→ AIM: Could you update the rows starting at the line that has "The image size is (1568, 350)." and stopping after the final row, putting "center window" in place of "middle window" and leaving everything else unchanged?

-- -- --

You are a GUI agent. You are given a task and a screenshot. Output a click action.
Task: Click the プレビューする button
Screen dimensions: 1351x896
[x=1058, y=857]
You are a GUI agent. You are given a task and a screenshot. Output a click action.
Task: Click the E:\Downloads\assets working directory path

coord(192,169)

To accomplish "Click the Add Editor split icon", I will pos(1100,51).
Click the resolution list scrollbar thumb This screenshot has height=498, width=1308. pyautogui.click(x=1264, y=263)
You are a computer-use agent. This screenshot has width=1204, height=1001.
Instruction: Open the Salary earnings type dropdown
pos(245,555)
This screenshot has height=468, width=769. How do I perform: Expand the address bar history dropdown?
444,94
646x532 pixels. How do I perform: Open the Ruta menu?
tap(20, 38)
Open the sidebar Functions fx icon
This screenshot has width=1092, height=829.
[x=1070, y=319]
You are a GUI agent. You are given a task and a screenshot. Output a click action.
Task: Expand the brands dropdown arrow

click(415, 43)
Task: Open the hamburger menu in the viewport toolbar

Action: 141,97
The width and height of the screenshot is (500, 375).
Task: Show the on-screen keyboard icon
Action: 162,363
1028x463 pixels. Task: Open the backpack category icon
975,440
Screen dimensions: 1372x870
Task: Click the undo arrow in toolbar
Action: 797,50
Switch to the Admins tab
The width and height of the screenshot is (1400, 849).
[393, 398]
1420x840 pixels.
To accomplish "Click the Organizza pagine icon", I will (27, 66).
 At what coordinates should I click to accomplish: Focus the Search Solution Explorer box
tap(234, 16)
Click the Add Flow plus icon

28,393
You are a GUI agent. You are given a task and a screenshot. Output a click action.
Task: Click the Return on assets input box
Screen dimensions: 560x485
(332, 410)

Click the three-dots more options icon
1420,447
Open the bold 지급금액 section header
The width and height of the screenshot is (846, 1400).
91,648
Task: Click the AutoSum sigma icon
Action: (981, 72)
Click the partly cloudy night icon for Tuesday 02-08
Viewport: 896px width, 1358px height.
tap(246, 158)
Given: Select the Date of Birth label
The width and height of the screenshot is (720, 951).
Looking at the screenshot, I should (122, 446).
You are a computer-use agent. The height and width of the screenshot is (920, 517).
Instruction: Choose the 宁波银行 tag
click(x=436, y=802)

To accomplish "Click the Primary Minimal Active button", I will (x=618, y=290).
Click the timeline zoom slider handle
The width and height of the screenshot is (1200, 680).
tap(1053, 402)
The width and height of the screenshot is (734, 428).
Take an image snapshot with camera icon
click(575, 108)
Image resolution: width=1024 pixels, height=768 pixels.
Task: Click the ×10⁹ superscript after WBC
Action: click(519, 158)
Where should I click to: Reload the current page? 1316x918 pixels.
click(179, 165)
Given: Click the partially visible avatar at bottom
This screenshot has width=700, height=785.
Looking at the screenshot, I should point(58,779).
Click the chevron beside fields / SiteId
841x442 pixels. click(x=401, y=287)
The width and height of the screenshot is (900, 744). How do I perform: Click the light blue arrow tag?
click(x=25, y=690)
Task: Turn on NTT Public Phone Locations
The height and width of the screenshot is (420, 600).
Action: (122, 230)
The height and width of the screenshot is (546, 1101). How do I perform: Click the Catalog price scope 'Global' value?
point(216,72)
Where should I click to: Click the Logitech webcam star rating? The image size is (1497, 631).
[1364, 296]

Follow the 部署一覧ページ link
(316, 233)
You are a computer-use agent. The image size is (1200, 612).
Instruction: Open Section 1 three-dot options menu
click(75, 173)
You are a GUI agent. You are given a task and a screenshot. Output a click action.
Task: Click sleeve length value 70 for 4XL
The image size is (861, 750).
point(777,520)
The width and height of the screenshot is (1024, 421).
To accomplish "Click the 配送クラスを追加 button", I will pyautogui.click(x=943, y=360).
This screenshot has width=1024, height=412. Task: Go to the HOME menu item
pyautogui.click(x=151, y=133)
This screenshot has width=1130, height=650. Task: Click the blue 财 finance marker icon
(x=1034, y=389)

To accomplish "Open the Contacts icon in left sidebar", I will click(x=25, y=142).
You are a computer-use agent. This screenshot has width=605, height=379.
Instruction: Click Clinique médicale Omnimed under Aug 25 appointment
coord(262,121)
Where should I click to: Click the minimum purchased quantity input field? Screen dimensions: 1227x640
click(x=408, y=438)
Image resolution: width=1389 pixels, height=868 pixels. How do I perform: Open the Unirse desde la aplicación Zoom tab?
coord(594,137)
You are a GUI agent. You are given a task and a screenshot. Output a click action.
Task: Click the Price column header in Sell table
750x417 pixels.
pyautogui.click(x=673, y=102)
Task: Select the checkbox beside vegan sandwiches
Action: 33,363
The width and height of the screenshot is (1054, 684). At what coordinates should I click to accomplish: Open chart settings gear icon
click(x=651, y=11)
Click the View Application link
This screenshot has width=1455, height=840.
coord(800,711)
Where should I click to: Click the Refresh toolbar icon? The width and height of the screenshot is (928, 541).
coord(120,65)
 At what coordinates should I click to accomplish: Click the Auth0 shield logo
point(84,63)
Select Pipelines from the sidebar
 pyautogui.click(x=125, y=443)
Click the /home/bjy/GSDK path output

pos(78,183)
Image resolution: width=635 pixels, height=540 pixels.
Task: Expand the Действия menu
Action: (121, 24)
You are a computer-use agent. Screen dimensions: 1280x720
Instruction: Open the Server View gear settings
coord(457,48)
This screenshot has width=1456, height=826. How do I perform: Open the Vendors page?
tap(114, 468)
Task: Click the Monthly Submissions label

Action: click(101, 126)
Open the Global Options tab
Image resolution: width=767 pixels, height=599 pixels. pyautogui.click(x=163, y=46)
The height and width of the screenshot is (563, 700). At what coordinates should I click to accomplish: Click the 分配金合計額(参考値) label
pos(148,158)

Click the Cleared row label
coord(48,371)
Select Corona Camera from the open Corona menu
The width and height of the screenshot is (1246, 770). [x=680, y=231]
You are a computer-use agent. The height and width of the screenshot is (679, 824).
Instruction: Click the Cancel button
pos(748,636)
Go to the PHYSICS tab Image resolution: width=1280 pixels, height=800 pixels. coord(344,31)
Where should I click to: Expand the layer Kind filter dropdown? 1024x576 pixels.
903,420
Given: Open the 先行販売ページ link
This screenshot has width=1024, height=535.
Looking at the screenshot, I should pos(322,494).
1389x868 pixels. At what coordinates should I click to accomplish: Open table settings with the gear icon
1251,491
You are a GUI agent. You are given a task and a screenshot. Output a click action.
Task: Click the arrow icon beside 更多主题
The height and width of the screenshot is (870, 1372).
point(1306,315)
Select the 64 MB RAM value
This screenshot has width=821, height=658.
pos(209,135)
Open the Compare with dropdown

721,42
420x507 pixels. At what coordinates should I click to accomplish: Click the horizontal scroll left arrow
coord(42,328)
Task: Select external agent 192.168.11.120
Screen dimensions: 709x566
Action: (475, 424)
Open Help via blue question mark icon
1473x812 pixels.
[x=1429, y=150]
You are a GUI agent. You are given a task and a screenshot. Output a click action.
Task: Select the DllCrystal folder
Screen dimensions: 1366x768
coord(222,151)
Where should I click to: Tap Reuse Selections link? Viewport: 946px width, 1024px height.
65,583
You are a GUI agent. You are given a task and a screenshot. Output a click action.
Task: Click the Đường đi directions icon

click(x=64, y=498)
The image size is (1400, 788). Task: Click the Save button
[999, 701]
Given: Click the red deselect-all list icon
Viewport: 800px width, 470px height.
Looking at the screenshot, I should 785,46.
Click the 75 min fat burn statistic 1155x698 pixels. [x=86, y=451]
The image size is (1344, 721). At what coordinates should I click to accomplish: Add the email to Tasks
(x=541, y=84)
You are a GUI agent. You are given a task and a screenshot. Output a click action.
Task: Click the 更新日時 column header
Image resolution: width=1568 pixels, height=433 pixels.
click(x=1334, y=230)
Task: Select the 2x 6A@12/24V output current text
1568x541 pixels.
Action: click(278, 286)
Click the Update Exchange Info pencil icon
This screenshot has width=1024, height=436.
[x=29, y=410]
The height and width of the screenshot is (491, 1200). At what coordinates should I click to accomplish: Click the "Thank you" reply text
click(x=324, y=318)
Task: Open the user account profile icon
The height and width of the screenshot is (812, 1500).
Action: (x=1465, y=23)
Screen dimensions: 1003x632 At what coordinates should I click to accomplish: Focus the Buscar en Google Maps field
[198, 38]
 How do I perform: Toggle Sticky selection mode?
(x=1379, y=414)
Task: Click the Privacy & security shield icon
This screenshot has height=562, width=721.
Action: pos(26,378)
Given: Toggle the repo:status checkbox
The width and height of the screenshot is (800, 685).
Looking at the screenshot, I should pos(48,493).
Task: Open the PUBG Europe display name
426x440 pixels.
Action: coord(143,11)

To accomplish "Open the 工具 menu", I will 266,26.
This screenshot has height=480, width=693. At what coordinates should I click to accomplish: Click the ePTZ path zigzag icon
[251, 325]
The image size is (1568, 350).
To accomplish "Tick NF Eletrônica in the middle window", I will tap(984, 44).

-- -- --

→ RESPONSE TO THE TASK:
The image size is (1568, 350).
To accomplish "Tick NF Eletrônica in the center window", I will tap(984, 44).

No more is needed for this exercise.